Commodities group Trafigura and maritime technology provider ZeroNorth entered a strategic alliance on Wednesday (9 July).

The development involves a roll out of ZeroNorth’s platform across Trafigura’s controlled fleet of more than 350 vessels, including its voyage optimisation systems, emissions analytics and vessel reporting tools.

Additionally, Trafigura will take an equity stake in ZeroNorth, further deepening the ties between the two companies.

ZeroNorth’s technology uses advanced artificial intelligence and real-time data, including live weather conditions, vessel specifications, ship performance data and bunker fuel availability to optimise operational performance continuously.

The implementation of ZeroNorth’s solutions is expected to deliver reductions in both marine fuel consumption and carbon emissions across Trafigura’s chartered fleet.

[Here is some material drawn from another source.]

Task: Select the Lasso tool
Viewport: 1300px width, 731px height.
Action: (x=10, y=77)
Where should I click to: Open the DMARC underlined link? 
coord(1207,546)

As part of the agreement, Trafigura will also join ZeroNorth’s group of strategic partners, contribute practical industry insights to product development and play an active role in shaping the company’s long-term direction.

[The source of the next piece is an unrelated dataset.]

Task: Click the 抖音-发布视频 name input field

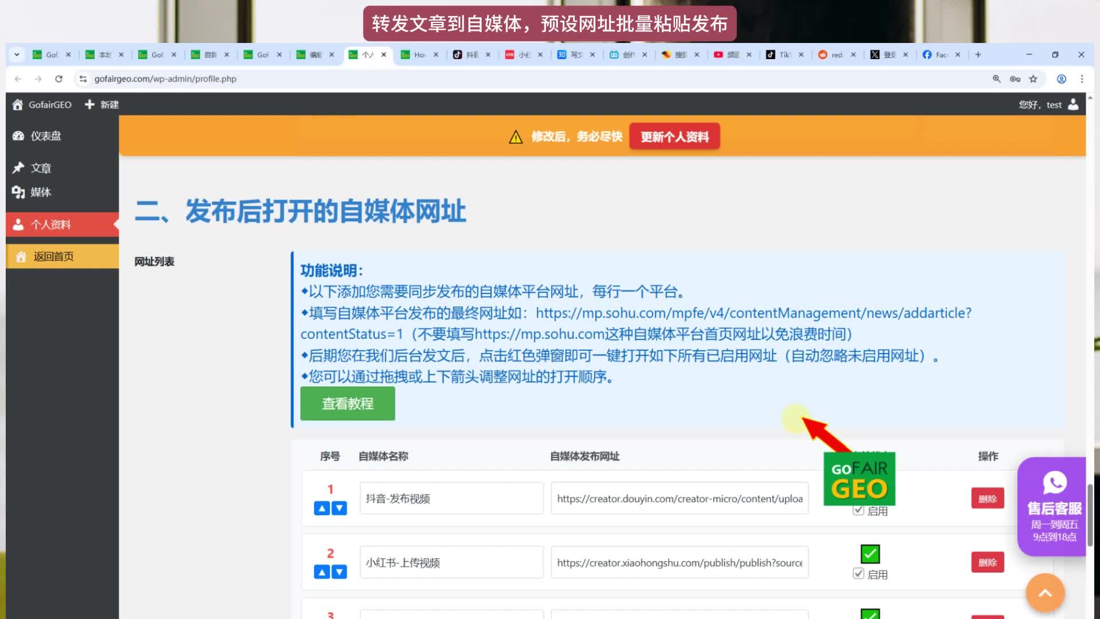Action: 451,499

Andrea Olivi, Global Head of Shipping at Trafigura, commented: “This partnership marks an important step in Trafigura’s commitment to improving efficiency and sustainability across its maritime operations. The ZeroNorth platform will help us optimise fleet performance through enhanced monitoring of fuel and emissions while improving data collection and quality. It will also strengthen our relationships with vessel owners through more effective communication and information sharing.”

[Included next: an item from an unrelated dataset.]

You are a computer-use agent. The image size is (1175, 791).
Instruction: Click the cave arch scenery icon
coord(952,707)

Søren C. Meyer, CEO at ZeroNorth said: “We’re proud to partner with Trafigura – one of the largest players in global commodity trading and shipping. This partnership reflects a shared commitment to advancing the use of technology and high-quality data, sending a clear signal to the industry about the vital roles these play in the energy transition. Trafigura’s insight, scale, and ambition will be invaluable to our strategic direction and will help accelerate the impact of our platform across the industry.”